**Set task**
Copy out all of the rows below word for word, with nothing changed.
━━ Working data ━━
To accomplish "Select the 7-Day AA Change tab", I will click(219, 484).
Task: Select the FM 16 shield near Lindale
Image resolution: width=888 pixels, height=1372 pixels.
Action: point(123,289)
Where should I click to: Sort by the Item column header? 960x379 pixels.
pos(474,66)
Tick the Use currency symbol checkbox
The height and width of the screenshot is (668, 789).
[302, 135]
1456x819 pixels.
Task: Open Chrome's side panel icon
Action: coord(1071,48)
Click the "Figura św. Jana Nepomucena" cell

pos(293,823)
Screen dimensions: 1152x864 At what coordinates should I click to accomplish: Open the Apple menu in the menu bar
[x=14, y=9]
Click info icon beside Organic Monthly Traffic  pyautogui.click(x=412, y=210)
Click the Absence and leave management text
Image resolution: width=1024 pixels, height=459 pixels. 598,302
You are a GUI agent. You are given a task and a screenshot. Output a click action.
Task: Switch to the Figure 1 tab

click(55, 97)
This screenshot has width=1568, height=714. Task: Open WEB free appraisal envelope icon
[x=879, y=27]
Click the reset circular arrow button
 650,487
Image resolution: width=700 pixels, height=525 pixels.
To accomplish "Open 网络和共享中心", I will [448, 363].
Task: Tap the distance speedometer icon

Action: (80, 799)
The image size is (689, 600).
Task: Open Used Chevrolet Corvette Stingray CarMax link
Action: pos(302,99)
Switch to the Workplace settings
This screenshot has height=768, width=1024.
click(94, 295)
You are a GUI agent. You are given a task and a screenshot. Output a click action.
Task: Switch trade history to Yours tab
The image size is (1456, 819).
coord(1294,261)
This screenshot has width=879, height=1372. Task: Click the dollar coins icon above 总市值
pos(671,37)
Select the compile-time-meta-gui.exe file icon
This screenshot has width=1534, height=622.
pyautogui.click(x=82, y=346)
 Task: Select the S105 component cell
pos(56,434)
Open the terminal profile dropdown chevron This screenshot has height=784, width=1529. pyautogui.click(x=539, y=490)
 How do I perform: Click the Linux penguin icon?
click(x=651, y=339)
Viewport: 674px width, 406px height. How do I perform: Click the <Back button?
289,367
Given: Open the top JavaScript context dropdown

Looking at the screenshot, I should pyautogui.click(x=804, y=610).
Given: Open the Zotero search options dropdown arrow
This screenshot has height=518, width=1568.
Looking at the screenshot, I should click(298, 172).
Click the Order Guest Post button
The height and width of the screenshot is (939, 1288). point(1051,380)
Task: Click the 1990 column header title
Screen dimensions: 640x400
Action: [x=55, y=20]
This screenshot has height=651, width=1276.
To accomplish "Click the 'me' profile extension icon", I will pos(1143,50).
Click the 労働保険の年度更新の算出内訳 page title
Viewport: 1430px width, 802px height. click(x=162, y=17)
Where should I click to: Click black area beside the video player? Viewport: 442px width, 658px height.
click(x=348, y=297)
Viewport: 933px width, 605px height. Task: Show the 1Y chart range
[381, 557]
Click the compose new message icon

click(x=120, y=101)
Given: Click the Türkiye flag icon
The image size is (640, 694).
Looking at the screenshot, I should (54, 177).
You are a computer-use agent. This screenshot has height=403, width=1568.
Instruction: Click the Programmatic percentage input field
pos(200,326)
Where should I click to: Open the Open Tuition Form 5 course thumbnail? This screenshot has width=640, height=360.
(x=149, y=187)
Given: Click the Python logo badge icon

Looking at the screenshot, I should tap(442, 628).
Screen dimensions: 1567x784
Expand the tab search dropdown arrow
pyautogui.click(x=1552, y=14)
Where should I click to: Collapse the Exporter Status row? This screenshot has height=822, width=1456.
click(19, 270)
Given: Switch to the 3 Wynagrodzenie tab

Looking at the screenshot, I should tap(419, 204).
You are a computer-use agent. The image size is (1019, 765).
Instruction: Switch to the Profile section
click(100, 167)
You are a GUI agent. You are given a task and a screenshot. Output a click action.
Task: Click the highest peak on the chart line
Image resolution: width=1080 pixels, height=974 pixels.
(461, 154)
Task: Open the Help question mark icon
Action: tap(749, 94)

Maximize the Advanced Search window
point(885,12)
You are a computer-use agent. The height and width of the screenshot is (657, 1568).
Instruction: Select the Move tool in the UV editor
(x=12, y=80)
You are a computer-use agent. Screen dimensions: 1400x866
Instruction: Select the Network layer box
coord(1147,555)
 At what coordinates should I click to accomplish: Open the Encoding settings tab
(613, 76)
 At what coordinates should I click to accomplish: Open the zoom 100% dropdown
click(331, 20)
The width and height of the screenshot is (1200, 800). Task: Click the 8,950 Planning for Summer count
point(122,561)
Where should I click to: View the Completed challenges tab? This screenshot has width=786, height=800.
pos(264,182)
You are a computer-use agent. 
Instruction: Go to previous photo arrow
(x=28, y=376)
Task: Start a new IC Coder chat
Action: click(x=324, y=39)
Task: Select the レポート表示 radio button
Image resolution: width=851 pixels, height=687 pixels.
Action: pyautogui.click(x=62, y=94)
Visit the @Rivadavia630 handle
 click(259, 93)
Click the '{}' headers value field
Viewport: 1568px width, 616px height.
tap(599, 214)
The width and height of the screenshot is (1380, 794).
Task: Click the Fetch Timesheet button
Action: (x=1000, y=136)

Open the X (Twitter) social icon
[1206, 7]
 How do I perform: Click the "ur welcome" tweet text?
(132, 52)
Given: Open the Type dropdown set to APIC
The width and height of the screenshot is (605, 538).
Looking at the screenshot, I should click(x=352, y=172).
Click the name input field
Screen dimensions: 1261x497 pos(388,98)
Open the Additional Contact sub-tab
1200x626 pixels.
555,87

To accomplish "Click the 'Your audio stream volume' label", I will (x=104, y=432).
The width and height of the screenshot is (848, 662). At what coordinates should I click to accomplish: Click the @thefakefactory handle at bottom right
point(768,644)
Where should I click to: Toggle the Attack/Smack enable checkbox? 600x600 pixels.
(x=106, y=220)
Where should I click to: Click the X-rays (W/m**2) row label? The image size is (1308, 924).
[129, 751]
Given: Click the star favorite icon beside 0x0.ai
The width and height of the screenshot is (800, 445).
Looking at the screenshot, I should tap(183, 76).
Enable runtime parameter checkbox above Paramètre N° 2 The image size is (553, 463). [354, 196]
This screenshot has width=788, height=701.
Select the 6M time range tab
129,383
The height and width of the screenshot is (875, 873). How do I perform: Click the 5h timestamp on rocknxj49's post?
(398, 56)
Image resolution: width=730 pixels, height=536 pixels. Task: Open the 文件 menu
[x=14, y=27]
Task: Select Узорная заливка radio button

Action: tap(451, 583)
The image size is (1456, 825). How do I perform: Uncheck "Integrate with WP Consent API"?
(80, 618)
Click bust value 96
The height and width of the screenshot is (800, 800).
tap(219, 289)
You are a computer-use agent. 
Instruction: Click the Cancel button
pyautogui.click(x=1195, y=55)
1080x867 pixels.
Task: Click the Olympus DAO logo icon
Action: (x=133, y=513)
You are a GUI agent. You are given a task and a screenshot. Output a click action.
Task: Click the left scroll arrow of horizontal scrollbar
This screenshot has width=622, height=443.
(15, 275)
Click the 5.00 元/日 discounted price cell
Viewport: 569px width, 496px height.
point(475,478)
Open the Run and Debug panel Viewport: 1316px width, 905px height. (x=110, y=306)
━━━
**The result**
To accomplish "Select the 7-Day AA Change tab", I will click(219, 484).
Task: Select the FM 16 shield near Lindale
Image resolution: width=888 pixels, height=1372 pixels.
Action: point(123,289)
Where should I click to: Sort by the Item column header? 960x379 pixels.
pos(474,66)
Tick the Use currency symbol checkbox
The height and width of the screenshot is (668, 789).
[302, 135]
1456x819 pixels.
Task: Open Chrome's side panel icon
Action: coord(1071,48)
Click the "Figura św. Jana Nepomucena" cell

pos(293,823)
Screen dimensions: 1152x864 At what coordinates should I click to accomplish: Open the Apple menu in the menu bar
[x=14, y=9]
Click info icon beside Organic Monthly Traffic  pyautogui.click(x=412, y=210)
Click the Absence and leave management text
Image resolution: width=1024 pixels, height=459 pixels. 598,302
You are a GUI agent. You are given a task and a screenshot. Output a click action.
Task: Switch to the Figure 1 tab

click(55, 97)
This screenshot has width=1568, height=714. Task: Open WEB free appraisal envelope icon
[x=879, y=27]
Click the reset circular arrow button
 650,487
Image resolution: width=700 pixels, height=525 pixels.
To accomplish "Open 网络和共享中心", I will [448, 363].
Task: Tap the distance speedometer icon

Action: (80, 799)
The image size is (689, 600).
Task: Open Used Chevrolet Corvette Stingray CarMax link
Action: pos(302,99)
Switch to the Workplace settings
This screenshot has height=768, width=1024.
click(94, 295)
You are a GUI agent. You are given a task and a screenshot. Output a click action.
Task: Switch trade history to Yours tab
The image size is (1456, 819).
coord(1294,261)
This screenshot has width=879, height=1372. Task: Click the dollar coins icon above 总市值
pos(671,37)
Select the compile-time-meta-gui.exe file icon
This screenshot has width=1534, height=622.
pyautogui.click(x=82, y=346)
 Task: Select the S105 component cell
pos(56,434)
Open the terminal profile dropdown chevron This screenshot has height=784, width=1529. pyautogui.click(x=539, y=490)
 How do I perform: Click the Linux penguin icon?
click(x=651, y=339)
Viewport: 674px width, 406px height. How do I perform: Click the <Back button?
289,367
Given: Open the top JavaScript context dropdown

Looking at the screenshot, I should pyautogui.click(x=804, y=610).
Given: Open the Zotero search options dropdown arrow
This screenshot has height=518, width=1568.
Looking at the screenshot, I should click(298, 172).
Click the Order Guest Post button
The height and width of the screenshot is (939, 1288). point(1051,380)
Task: Click the 1990 column header title
Screen dimensions: 640x400
Action: [x=55, y=20]
This screenshot has height=651, width=1276.
To accomplish "Click the 'me' profile extension icon", I will pos(1143,50).
Click the 労働保険の年度更新の算出内訳 page title
Viewport: 1430px width, 802px height. click(x=162, y=17)
Where should I click to: Click black area beside the video player? Viewport: 442px width, 658px height.
click(x=348, y=297)
Viewport: 933px width, 605px height. Task: Show the 1Y chart range
[381, 557]
Click the compose new message icon

click(x=120, y=101)
Given: Click the Türkiye flag icon
The image size is (640, 694).
Looking at the screenshot, I should (54, 177).
You are a computer-use agent. This screenshot has height=403, width=1568.
Instruction: Click the Programmatic percentage input field
pos(200,326)
Where should I click to: Open the Open Tuition Form 5 course thumbnail? This screenshot has width=640, height=360.
(x=149, y=187)
Given: Click the Python logo badge icon

Looking at the screenshot, I should tap(442, 628).
Screen dimensions: 1567x784
Expand the tab search dropdown arrow
pyautogui.click(x=1552, y=14)
Where should I click to: Collapse the Exporter Status row? This screenshot has height=822, width=1456.
click(19, 270)
Given: Switch to the 3 Wynagrodzenie tab

Looking at the screenshot, I should tap(419, 204).
You are a computer-use agent. The image size is (1019, 765).
Instruction: Switch to the Profile section
click(100, 167)
You are a GUI agent. You are given a task and a screenshot. Output a click action.
Task: Click the highest peak on the chart line
Image resolution: width=1080 pixels, height=974 pixels.
(461, 154)
Task: Open the Help question mark icon
Action: tap(749, 94)

Maximize the Advanced Search window
point(885,12)
You are a computer-use agent. The height and width of the screenshot is (657, 1568).
Instruction: Select the Move tool in the UV editor
(x=12, y=80)
You are a computer-use agent. Screen dimensions: 1400x866
Instruction: Select the Network layer box
coord(1147,555)
 At what coordinates should I click to accomplish: Open the Encoding settings tab
(613, 76)
 At what coordinates should I click to accomplish: Open the zoom 100% dropdown
click(331, 20)
The width and height of the screenshot is (1200, 800). Task: Click the 8,950 Planning for Summer count
point(122,561)
Where should I click to: View the Completed challenges tab? This screenshot has width=786, height=800.
pos(264,182)
You are a computer-use agent. 
Instruction: Go to previous photo arrow
(x=28, y=376)
Task: Start a new IC Coder chat
Action: click(x=324, y=39)
Task: Select the レポート表示 radio button
Image resolution: width=851 pixels, height=687 pixels.
Action: pyautogui.click(x=62, y=94)
Visit the @Rivadavia630 handle
 click(259, 93)
Click the '{}' headers value field
Viewport: 1568px width, 616px height.
tap(599, 214)
The width and height of the screenshot is (1380, 794).
Task: Click the Fetch Timesheet button
Action: (x=1000, y=136)

Open the X (Twitter) social icon
[1206, 7]
 How do I perform: Click the "ur welcome" tweet text?
(132, 52)
Given: Open the Type dropdown set to APIC
The width and height of the screenshot is (605, 538).
Looking at the screenshot, I should click(x=352, y=172).
Click the name input field
Screen dimensions: 1261x497 pos(388,98)
Open the Additional Contact sub-tab
1200x626 pixels.
555,87

To accomplish "Click the 'Your audio stream volume' label", I will (x=104, y=432).
The width and height of the screenshot is (848, 662). At what coordinates should I click to accomplish: Click the @thefakefactory handle at bottom right
point(768,644)
Where should I click to: Toggle the Attack/Smack enable checkbox? 600x600 pixels.
(x=106, y=220)
Where should I click to: Click the X-rays (W/m**2) row label? The image size is (1308, 924).
[129, 751]
Given: Click the star favorite icon beside 0x0.ai
The width and height of the screenshot is (800, 445).
Looking at the screenshot, I should tap(183, 76).
Enable runtime parameter checkbox above Paramètre N° 2 The image size is (553, 463). [354, 196]
This screenshot has width=788, height=701.
Select the 6M time range tab
129,383
The height and width of the screenshot is (875, 873). How do I perform: Click the 5h timestamp on rocknxj49's post?
(398, 56)
Image resolution: width=730 pixels, height=536 pixels. Task: Open the 文件 menu
[x=14, y=27]
Task: Select Узорная заливка radio button

Action: tap(451, 583)
The image size is (1456, 825). How do I perform: Uncheck "Integrate with WP Consent API"?
(80, 618)
Click bust value 96
The height and width of the screenshot is (800, 800).
tap(219, 289)
You are a computer-use agent. 
Instruction: Click the Cancel button
pyautogui.click(x=1195, y=55)
1080x867 pixels.
Task: Click the Olympus DAO logo icon
Action: (x=133, y=513)
You are a GUI agent. You are given a task and a screenshot. Output a click action.
Task: Click the left scroll arrow of horizontal scrollbar
This screenshot has width=622, height=443.
(15, 275)
Click the 5.00 元/日 discounted price cell
Viewport: 569px width, 496px height.
point(475,478)
Open the Run and Debug panel Viewport: 1316px width, 905px height. (x=110, y=306)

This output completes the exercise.